I did like this movie. Directed by Paul Oremland, hopefully not his
last, he brought truth and fine acting by a not so famous cast, to the
fold. It was a low budget made film, but the writing, by Robert Gray,
was top notch. It proves you can tell a beautiful love story without
the glitz and millions of dollars. I think Mr. Oremland was in love
with his story and his cast. He gave it such beautiful and
heartbreaking moments. His interview on the DVD explains why he did the
film and why he had such a strong connection in filming it. He also
explained how he found the leading man, Steve Bell. Bell is perfectly
cast as Craig, a young boxer from the skids who is not only fighting in
sleezy matches but fighting his coming out as a homosexual.
He seemed so natural, they claim he actually had done some boxing in real life, you believed him from the start. Watching his opening up in his relationship with a pick-up, played by the beautiful Ian Rose.
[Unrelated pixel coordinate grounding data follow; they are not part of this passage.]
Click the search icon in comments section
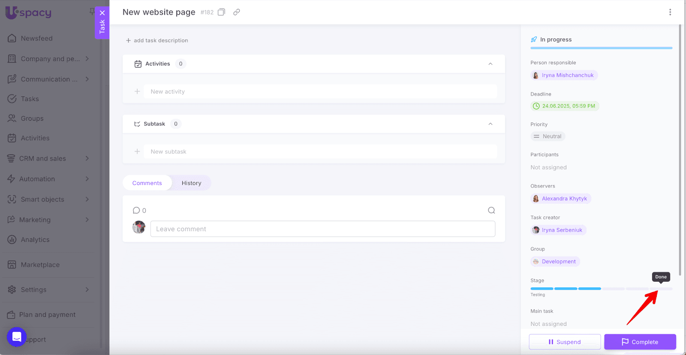This screenshot has width=686, height=355. click(x=491, y=210)
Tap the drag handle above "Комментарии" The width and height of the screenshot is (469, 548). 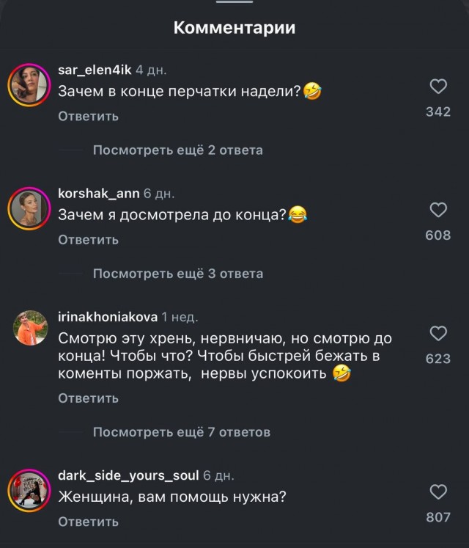(235, 2)

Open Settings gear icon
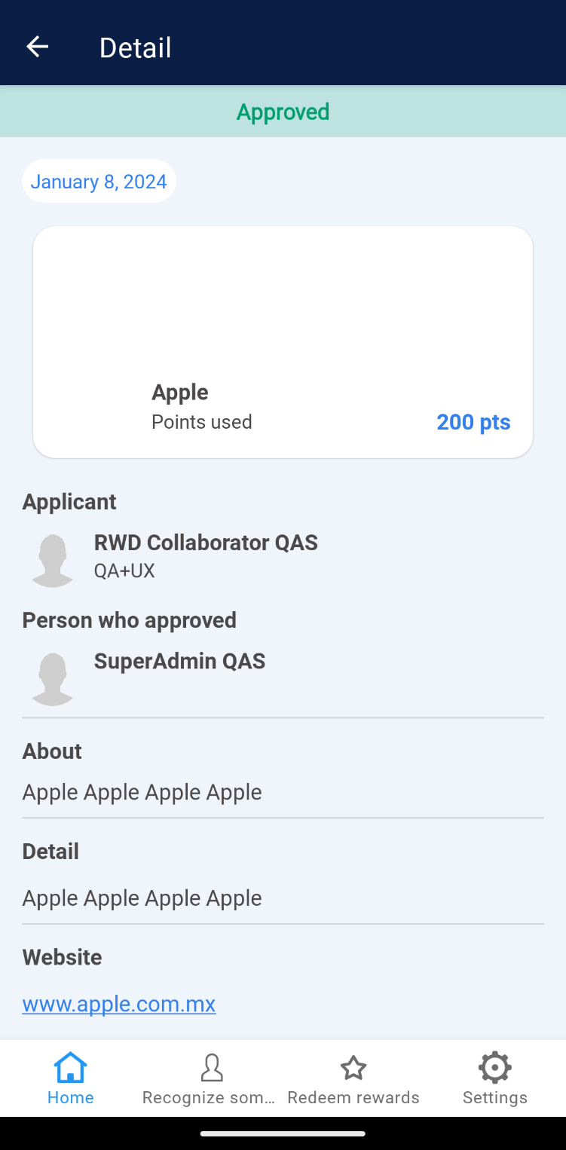point(494,1067)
Rose also gave a truthful and lovely performance as he too found himself in his relationship with Craig. They played their scenes together quite well, including their nudity scenes.
Other cast members were Dani Behr, who played such a selfish girl-friend to Rose, I wanted to slap her. What a witch, and I use the term lightly. Then there's Craig's brother, well played by Chris Hargreaves,
who learns his brother is gay and supports him and his choice. Kind of brother every gay guy wishes he had. Roger Daltrey played another sleezy character in this film. I'm not quite sure whether I disliked his acting or his role the most. I didn't like him in this. I'm one who didn't know who he was. Not a THE WHO fan obviously. So I can't compare him to anything, but what he did in the film. Maybe Mr. Oremland felt he needed a name? I thought Daltrey overacted. But, that's a minor flaw in this wonderful movie. The story, acting and directing all make it worthwhile in renting the DVD. Go and do it like it is.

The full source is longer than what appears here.